Excerpts from a dataset
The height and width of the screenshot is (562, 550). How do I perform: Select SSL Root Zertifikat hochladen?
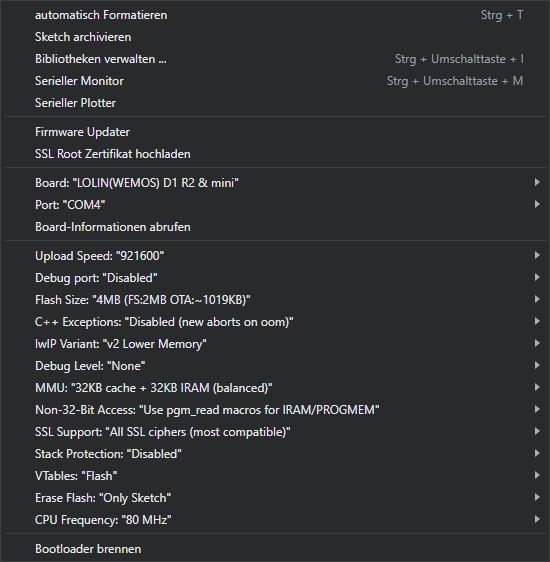click(275, 154)
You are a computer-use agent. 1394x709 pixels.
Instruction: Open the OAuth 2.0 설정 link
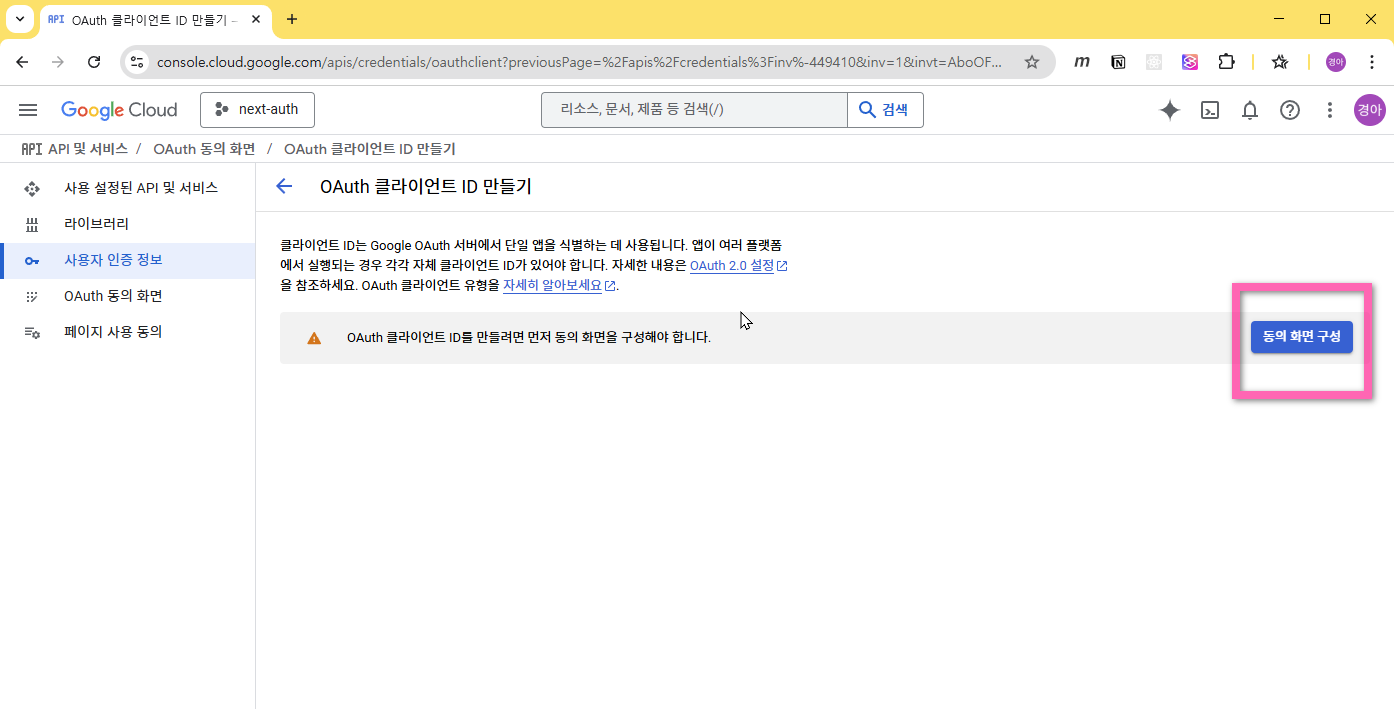[732, 266]
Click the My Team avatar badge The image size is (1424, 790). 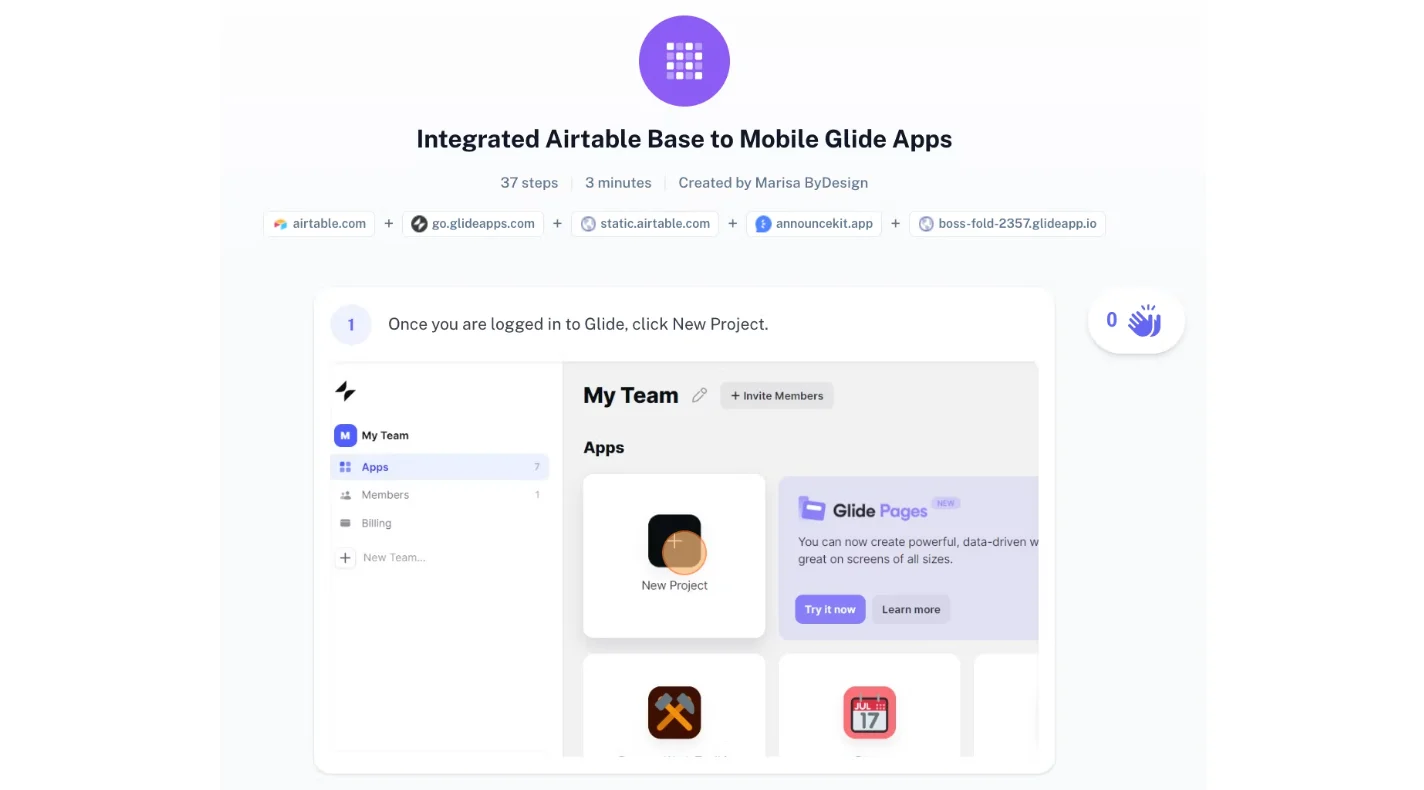point(345,435)
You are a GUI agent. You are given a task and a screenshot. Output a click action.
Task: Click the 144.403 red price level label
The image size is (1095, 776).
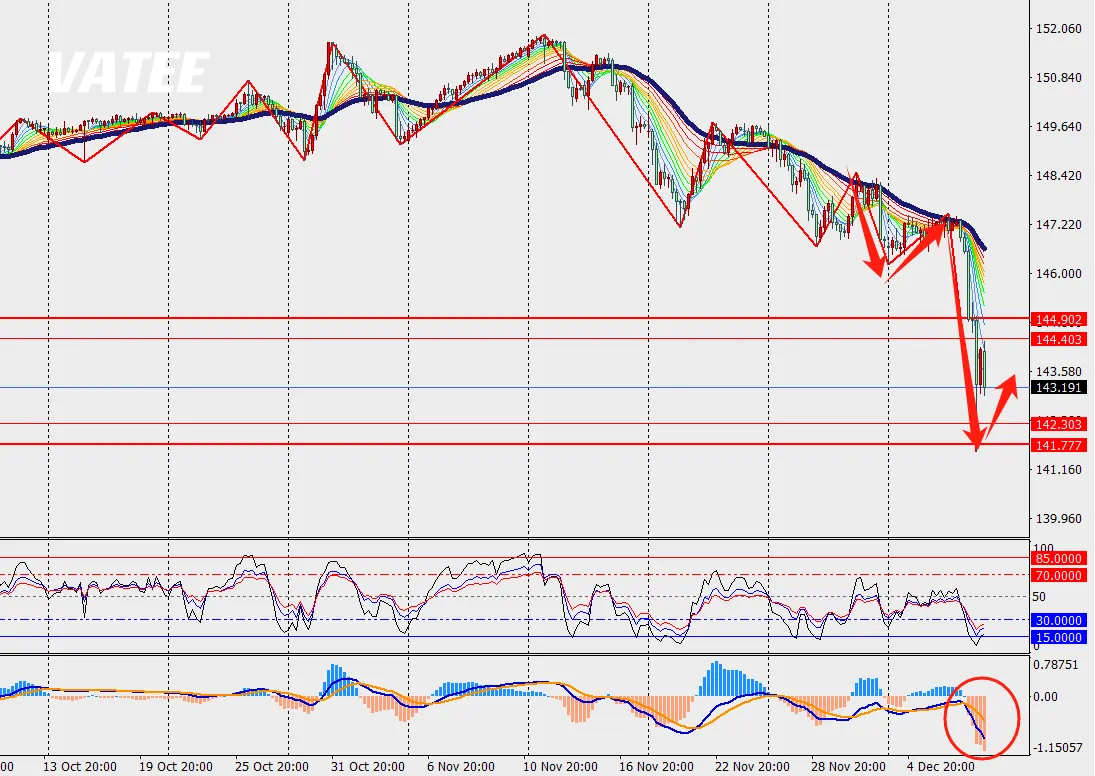(1060, 340)
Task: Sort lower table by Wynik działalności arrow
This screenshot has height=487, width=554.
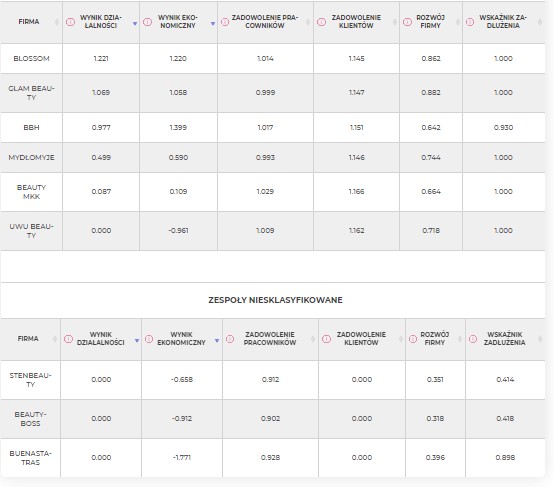Action: tap(137, 341)
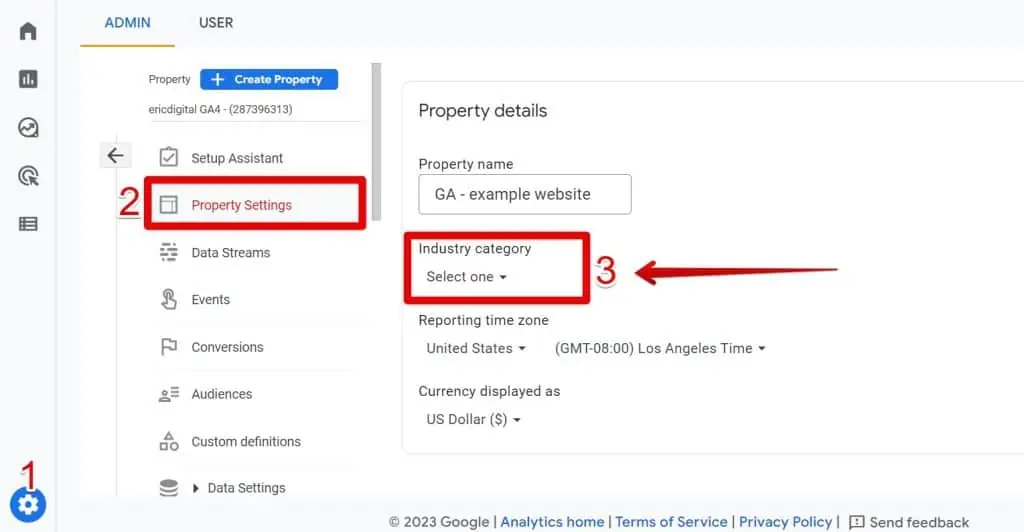The image size is (1024, 532).
Task: Open the Advertising icon in sidebar
Action: pos(28,176)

◆ **Your objective**
From the entries above, copy every line that holds the word "agent".

◆ **Solved problem**
You are a computer-use agent. 1394x709 pixels.
You are a GUI agent. You are given a task and a screenshot. Output a click action.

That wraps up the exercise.